UNC-Greensboro’s Faculty Senate has voted to censure university’s chancellor and provost amid ongoing tensions over the process administrators are using to cut programs at the university.
The resolution was “a motion to censure the Chancellor and the Provost for not initiating consultation with the Senate at the start of the APR [Academic Program Review] process and not providing a clear rationale of the choice of program closures.”
With 39 eligible to vote, the vote was 25-10 in favor of the censure, senate representatives reported Monday.
As Newsline reported earlier this month, deans at UNCG identified 19 programs the school might eliminate as part of an academic program review, with Provost Debbie Storrs later adding a 20th program — a Ph.D. in Computational Mathematics. Storrs is scheduled to give Chancellor Frank Gilliam a final list of recommended cuts this week, with Gilliam making the final decisions Thursday, Feb. 1.
Student and faculty groups have rallied, demonstrated and released statements opposing the process as flawed and not as transparent as advertised. Last week, Charles Bolton, an associate dean and interim head of the anthropology department, resigned those positions in protest with a letter calling out what he said was “egregious behavior” by top administrators. Bolton has returned to a position teaching in the History Department.
Gilliam and Storrs responded to the vote in a written statement Monday night.

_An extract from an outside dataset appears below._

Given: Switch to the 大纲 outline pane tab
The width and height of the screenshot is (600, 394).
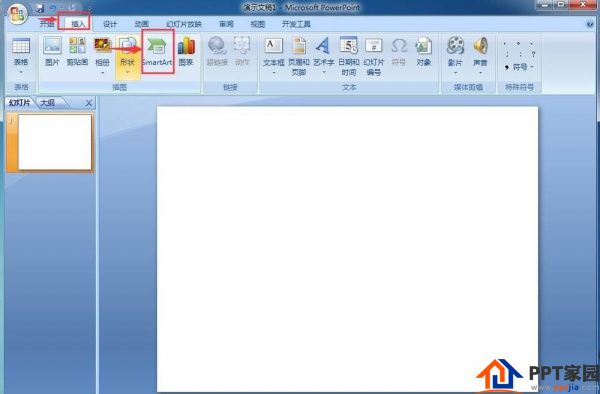Looking at the screenshot, I should coord(48,103).
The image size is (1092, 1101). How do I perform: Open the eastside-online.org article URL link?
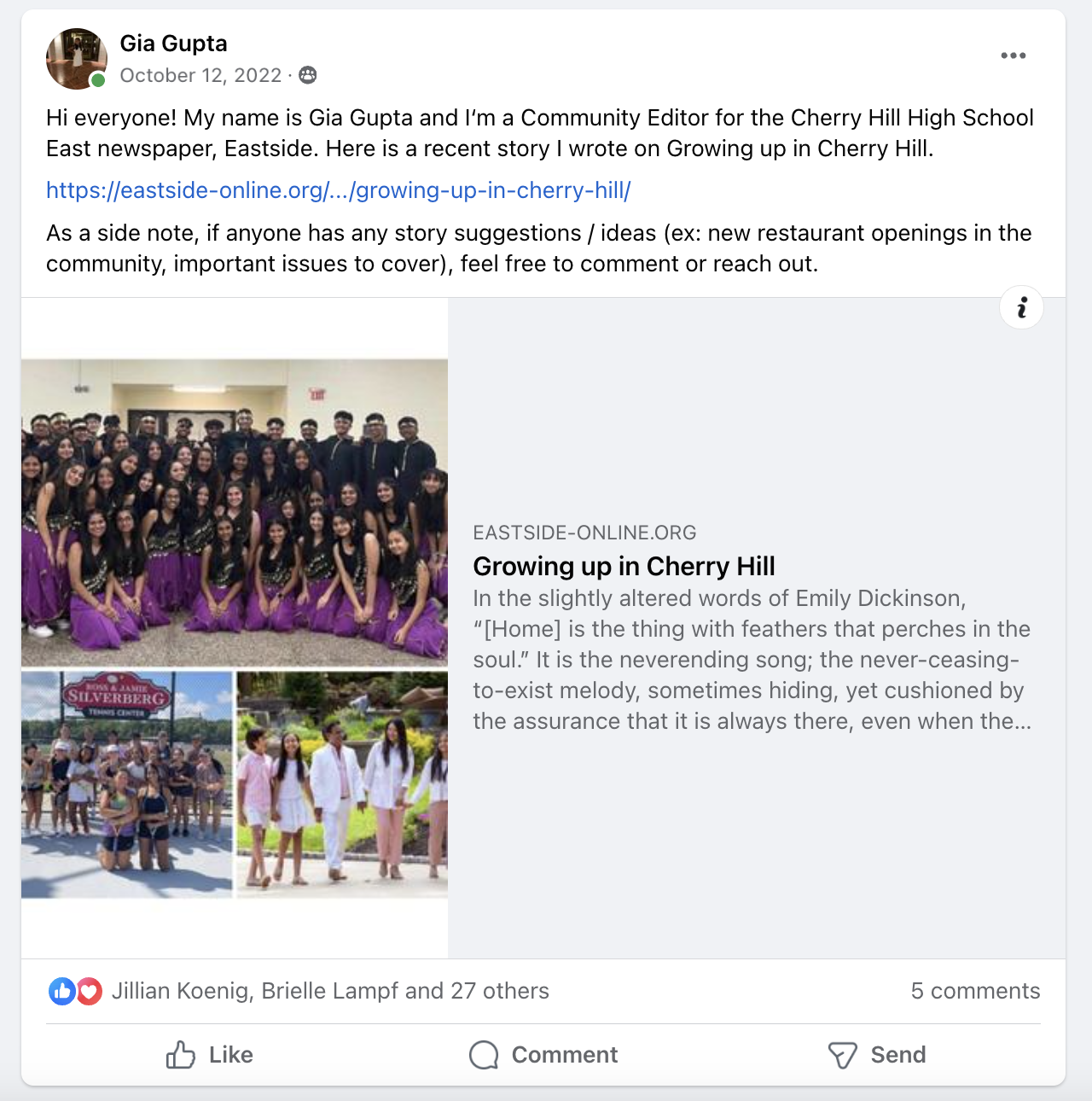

“Like colleges and universities across the country, UNC Greensboro faces rapidly changing conditions, from enrollment challenges to shifts in student and regional needs,” the statement reads. “We’re seizing this moment as an opportunity — a chance to sharpen our focus, align resources with our vision and strategic direction, and identify areas for long-term growth and leadership. Strengthening the University’s financial and academic footing for the next 10 to 20 years can happen only through comprehensive evaluation of our operations.”
“We have worked within our authority to initiate an Academic Portfolio Review, and multiple levels of the campus community have effectively engaged in the process in the interests of their units and the University,” the statement read. “The process has been collaborative, thorough, and transparent, making data available to our community while including diverse and independent analyses across academic units. Further, the deans publicly shared their rationale for their recommendations via meetings and on the Innovation and Reinvention site.”
“As an institution of higher learning, we expect a diversity of thought, and constructive critiques are welcomed as there is no perfect process,” the statement continued. “However, these critiques must be based on facts, not distortions, and not on fear but on collective wisdom. To do otherwise is corrosive to the campus community and creates barriers to the way forward.”
“Although without operational consequence, the vote to censure us — as the Chancellor and the Provost — by some members of the Faculty Senate (not a vote of the General Faculty) extends beyond critique,” the statement read. “This action is a consequence of mis- and dis-information intended to protect the status quo. Although such an action is a disappointment, we remain undaunted in our commitment to meet the challenges ahead. ”
“We have and will continue to work collaboratively with faculty partners who are dedicated to taking necessary steps for the best interests of the University, its students, and its mission,” the statement concluded.
The largely symbolic censure vote is a rare one for faculty at UNC System campuses. Though different in scope, the most recent analogous faculty vote is Appalachian State University’s 2020 vote of “no confidence” in Chancellor Sheri Everts over decisions made in reaction to the COVID-19 pandemic.
Disagreeing on a course of action at a meeting of the Faculty Senate last week, senators discussed the App State vote. Some worried that a similar vote by UNCG’s Senate could lead to a further deterioration of relations between faculty and the administration, perhaps locking faculty out of future decision-making. Others argued that faculty were already well outside of that decision-making, saying administrators appear not to have followed the APR process as it was originally described. Programs that scored well on a rubric designed for evaluation — or which were not even evaluated — ended up on the list of proposed cuts anyway, they said.
Faculty members also objected to being given just 11 business days to respond to an initial list of possible cuts that contained serious errors when presented to the university and the public, including misreporting how many students majored or minored in some of the programs.
“In eleven business days it is impossible to give preliminary consultation,” said David Holian, a professor in the Political Science Department, at last week’s meeting.
Those errors, which the university publicly corrected, were just the latest in a series of problems in a process in which faculty had largely lost confidence, many faculty members said.
“I was on the college committee that reviewed these programs,” said Mark Elliott, a professor in the History Department and president of UNCG’s chapter of the American Association of University Professors. “If I can’t tell how they got to some of these decisions, that’s a problem.”